The Relationship of Complex Regional Pain Syndrome to Leisure Lifestyle

Executive Summary​By Peggy Harris, MS, LRT/CTRS

The purpose of this study was to examine effects of Complex Regional Pain Syndrome (CRPS) symptoms on an individual’s leisure lifestyle.  Specifically, goals of this study were to: (a) determine the quality of life of individuals with CRPS, (b) explore whether leisure participation and satisfaction changes after being diagnosed with CRPS, and (c) identify relationship of barriers to leisure participation. Complex Regional Pain Syndrome, formerly known as Reflex Sympathetic Dystrophy, is a chronic neurological syndrome which can affect any part of the body.  The most prominent symptom of CRPS is constant chronic pain, which can be severe and debilitating (National Institute of Neurological Disorders and Stroke, 2013). Other symptoms can include temperature changes in affected limb (may feel warmer but mostly colder), changes in skin color (turns red then bluish purple), swelling of affected limb, and changes in skin texture (shiny and thin), among others (Reflex Sympathetic Dystrophy Syndrome Association, 2012).  Fatigue and/or insomnia are also commonly reported among those with chronic pain conditions (Prefontaine & Rochette, 2013).  According to American RSDHope, the prevalence of CRPS in the U.S. is in the range of 1.5 to 3 million people, or approximately 1% to 2% of the population.  The usual onset of CRPS occurs between 30 and 40 years of age (Galer et al., 2001), however, more young people are being diagnosed.  

While little is known about the leisure of people with CRPS specifically, research indicates that leisure is significantly impacted in individuals with other conditions causing chronic pain.  For example, Liedberg and Vrethem (2009) found that 76% of individuals with polyneuropathy, caused by many different illnesses though diabetes was the most common, reported that their leisure activities were negatively affected, 68% could no longer do what they wanted to do, and 32% used all of their free time to rest.  

This study used a convenience sample via two organizations (Reflex Sympathetic Dystrophy Syndrome Association [RSDSA], and American RSDHope).  Subjects were recruited through these organizations’ email distribution lists, Facebook pages, or websites.  The inclusion criteria included having CRPS, and being at least 18 years of age. 
A 58-item questionnaire was developed to collect information on the following variables: quality of life (QOL) of individuals with CRPS, leisure participation, leisure satisfaction, leisure barriers, and demographics.  

The WHOQOL-BREF measure (The WHOQOL Group, 1997) was used to determine quality of life (QOL).  It is a 26-item 5-point Likert-type scaled test, which already had established reliability and validity for adults with and without disabilities.  The questionnaire was developed and administered using the online survey software Qualtrics.  

A total of 574 with CRPS responded.  The majority were female, white, married or with partner, had college degree, and unemployed.  The largest age category were those 18, despite a mean age of 42.6 years.  There were 44 states and eight countries/territories represented.
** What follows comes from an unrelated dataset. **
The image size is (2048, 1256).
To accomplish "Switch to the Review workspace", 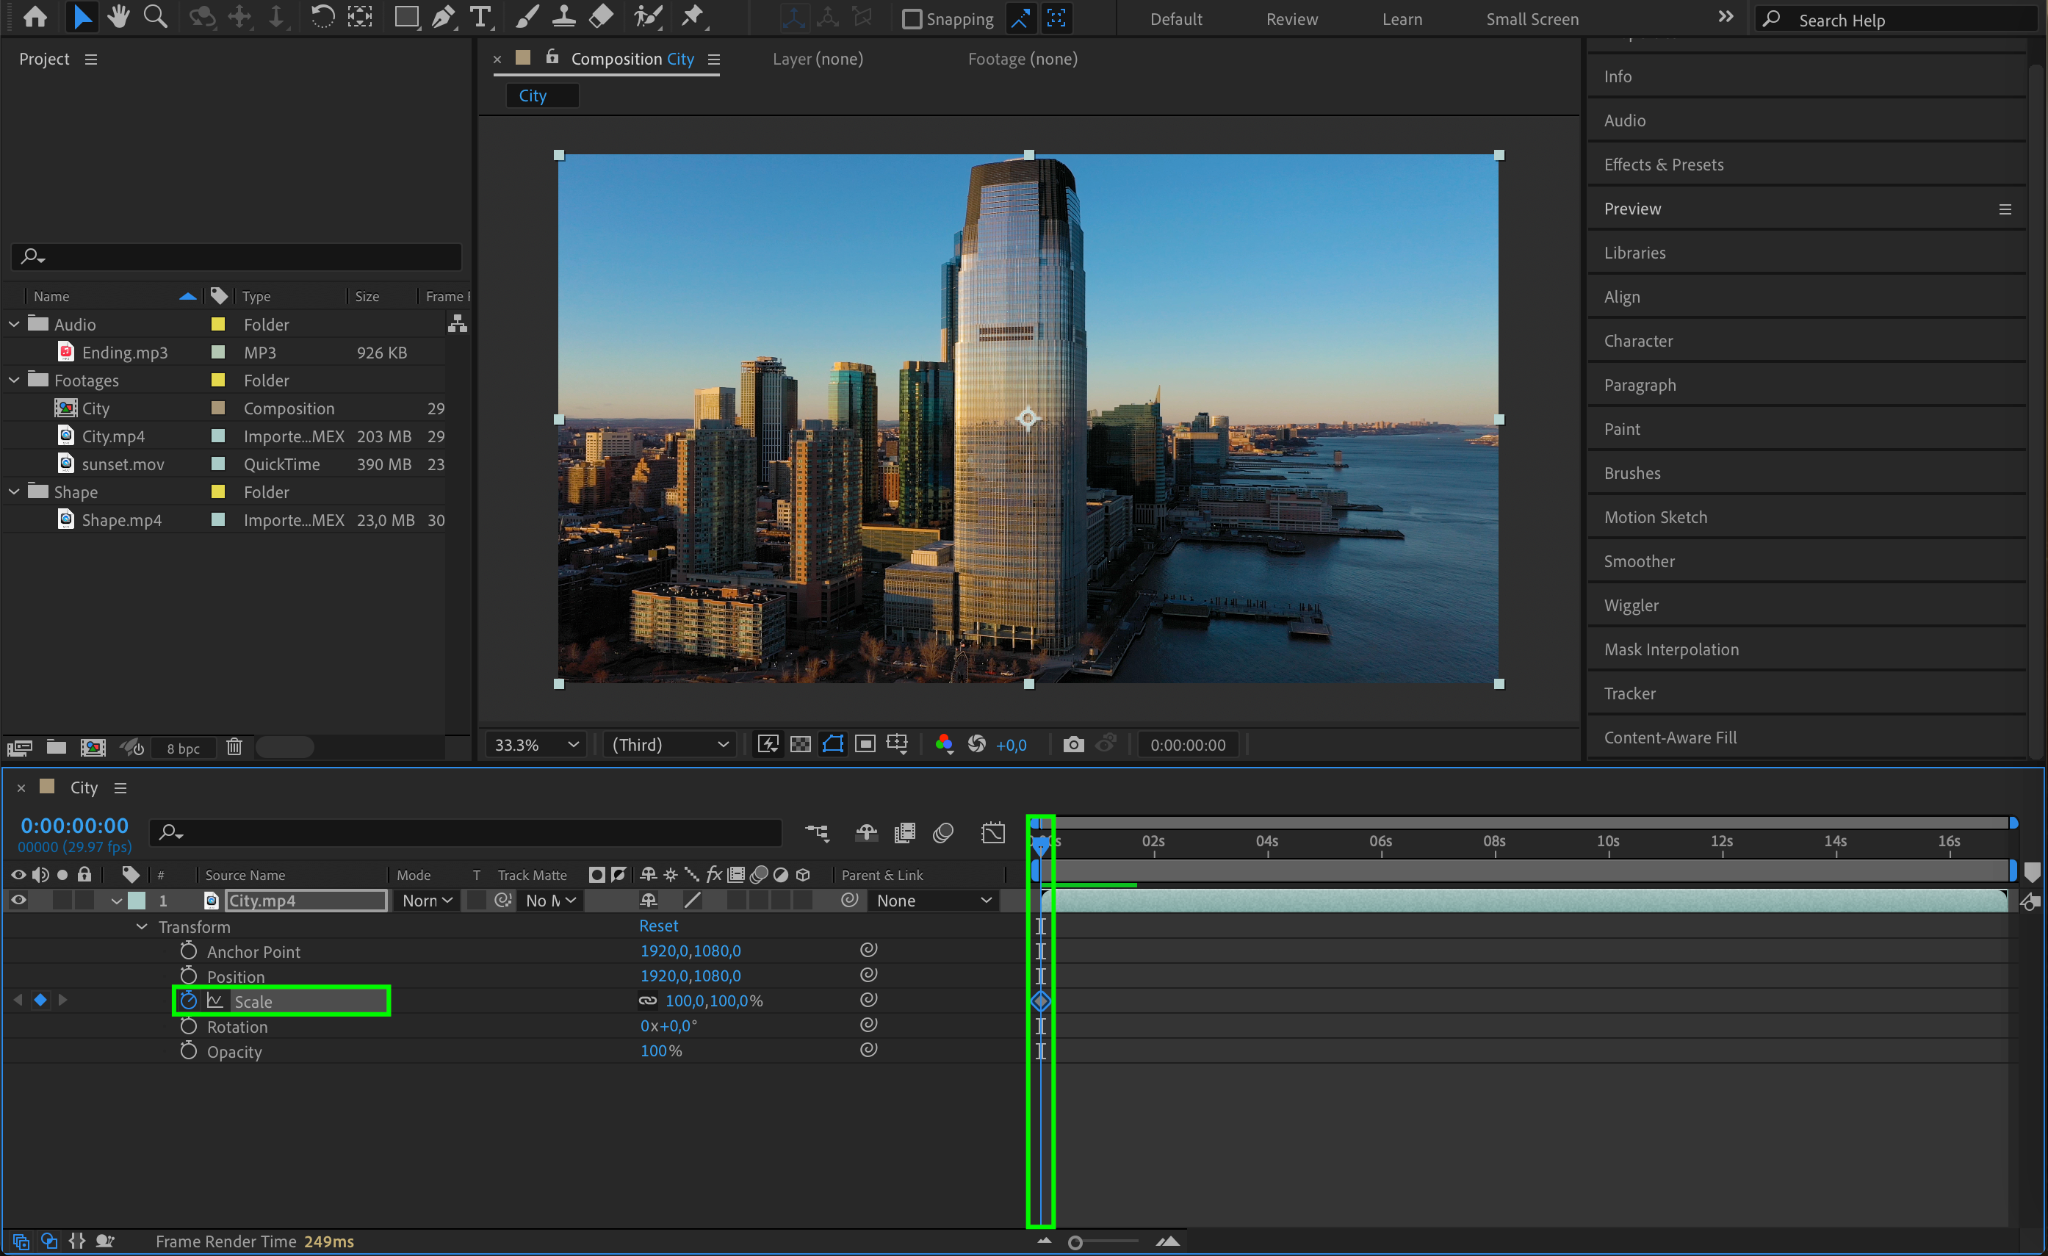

The results suggest that 49% of individuals with CRPS were either very dissatisfied or dissatisfied with their self-rated quality of life.  Another 31% couldn’t decide between satisfied or dissatisfied, and only 20.6% were either satisfied or very satisfied with their self-rated quality of life.  
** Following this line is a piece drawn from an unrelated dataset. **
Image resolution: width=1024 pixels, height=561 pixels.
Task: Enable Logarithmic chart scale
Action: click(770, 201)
Sleep issues due to CRPS negatively affected QOL, both active and passive leisure participation and leisure satisfaction. Furthermore, QOL was negatively affected by the reduction of passive leisure participation post diagnosis, except in the environmental domain.  Lastly, QOL was decreased due to the reduction of satisfaction with passive leisure participation post diagnosis.

Relationships were found between pain and the decrease of active and passive leisure participation and satisfaction, post diagnosis. Furthermore, there was a positive relationship between both active and passive leisure participation and leisure satisfaction.  

Satisfaction for both active and passive substantially decreased post diagnosed in comparison to before experiencing symptoms with a bigger drop for active. Barriers to active and passive leisure participation as well as leisure satisfaction post diagnosis included health-related issues (i.e., pain, depression, stress, fear), lack of knowledge of resources, transportation , architectural (inaccessible facilities, programs, buildings), financial, feeling excluded from programs, or interpersonal barriers (communication skills, etc.).

Leisure practitioners need to be aware of several things where programming for people with CRPS. First, 52% of the respondents in the study reported having little to no opportunity for leisure activities, thus leisure service providers need to provide programming for an undeserved population.  Second, they need to be aware that more young people are being diagnosed with CRPS and could possibly be entering community and therapeutic recreation programs.  Finally, leisure professionals need to find a way to provide leisure experiences for this population that will increase their quality of life without exacerbating their symptoms.

Research recommendations include viewing leisure as a coping tool for individuals with CRPS examining why do individuals with CRPS not pursue active leisure, and why satisfaction dropped in some areas and not participation.